Dalam pergerakan demokrasi, kehadiran Parpol memiliki peran yang sangat penting dan krusial, karena berfungsi sebagai penghimpun aspirasi bangsa, memperkuat jalinan komunikasi warganegara dengan Negara.
Parpol juga berfungsi sebagai tempat untuk membentuk calon-calon pemimpin yang akan mengisi jabatan-jabatan politik kenegaraan dan juga berfungsi mengatur konflik yang terjadi di tengah masyarakat.
Pada sisi yang lain, partai politik juga mesti mampu memberikan keteladanan dalam berdemokrasi. Termasuk Integritas para kadernya dalam menjalankan roda kepartaian, ketika, akan, dan telah menduduki jabatan politik kenegaraan.

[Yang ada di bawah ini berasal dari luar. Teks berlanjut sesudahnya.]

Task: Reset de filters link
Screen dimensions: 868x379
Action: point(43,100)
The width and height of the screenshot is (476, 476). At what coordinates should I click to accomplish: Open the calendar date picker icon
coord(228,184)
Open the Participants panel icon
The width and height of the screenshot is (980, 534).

Namun perkembangan yang terjadi di Indonesia ternyata malah semakin memprihatinkan, Parpol yang diharapkan mampu berbuat banyak bagi pilar demokrasi, secara realita yang ada, ternyata mengalami stagnasi dan kerapuhan, Parpol dinilai masih kurang kreatif dalam mengakomodir dan menerjemahkan berbagai kehendak warganegara.
Hal ini dapat dilihat dari Kurangnya figur keteladanan dari kader partai, karena ketika telah memegang jabatan-jabatan politik kenegaraan malah banyak kader tersebut tersangkut kasus korupsi.

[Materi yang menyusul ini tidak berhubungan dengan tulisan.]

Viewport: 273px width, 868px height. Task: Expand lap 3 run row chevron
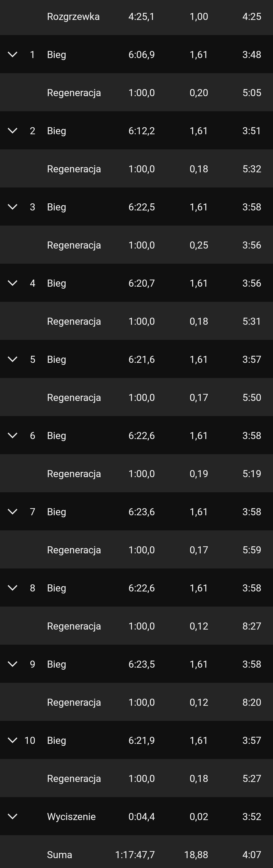pyautogui.click(x=12, y=207)
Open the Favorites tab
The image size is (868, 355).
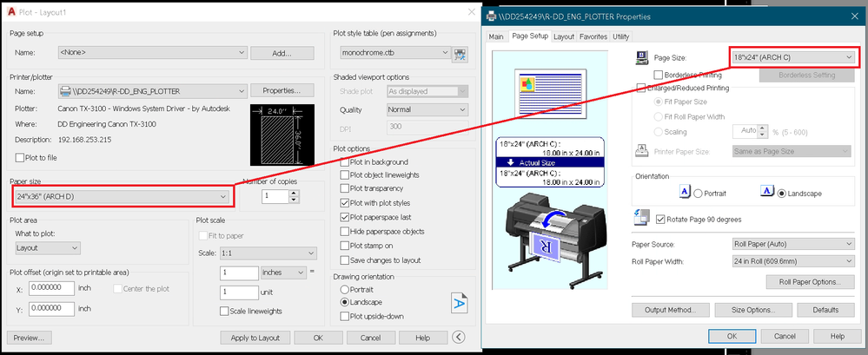pyautogui.click(x=593, y=36)
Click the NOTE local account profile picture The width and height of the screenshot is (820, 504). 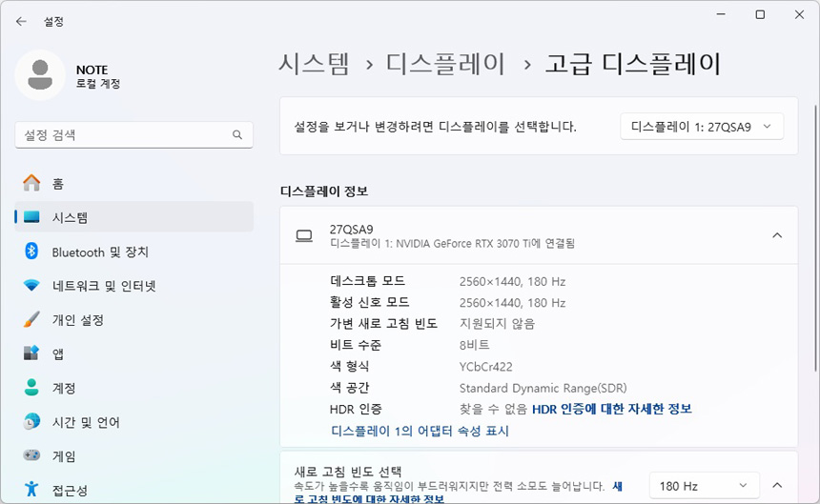(x=40, y=76)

Selain itu, ketidaktegasan parpol untuk menghadirkan kader-kader bersih yang akan diusung dalam perebutan kursi calon anggota legislatif, termasuk juga hadirnya kader-kader instan dengan kekuatan modal dan popularitas belaka, tanpa diperkuat ideologi kepartaian ataupun tanpa kaderisasi yang ketat dari partai politik.
Maka berlatar dari ini, partai politik seharusnya dapat segera berbenah dalam usaha memperkuat kembali akar demokrasi. Langkah-langkah penguatan tersebut harus segera diambil untuk menjawab berbagai kegelisahan dan keraguan publik dalam menyikapi semakin rapuhnya kinerja partai politik.
Partai politik juga harus berbenah dalam menjalankan misi politiknya, karena sampai saat ini praktek politik yang dijalankan oleh Parpol dan yang ditampilkan ke khalayak umum atau public political, ternyata semakin bias dari struktur kebermaknaan politik yang sejati.
Politik yang ada lebih condong mengedepankan idealitas yang destruktif, dialektis, dan distorsi ketimbang realisme politik, bahkan cenderung mengedepankan libidio dominance, atau hasrat hanya untuk berkuasa saja. Perkembangan politik kita berjalan di tempat, karena para elit politik maupun kadernya, masih berpatokan dengan prinsip "Menghalalkan segala cara untuk berkuasa".
Politik kerapkali memberikan suguhkan drama-drama politik yang penuh kepalsuan, layaknya tontonan yang diorganisasi sehingga berubah menjadi entertainment political atau hiburan politik dan menjadi kehilangan logika politik tuntunan yang dapat mengedukasi publik.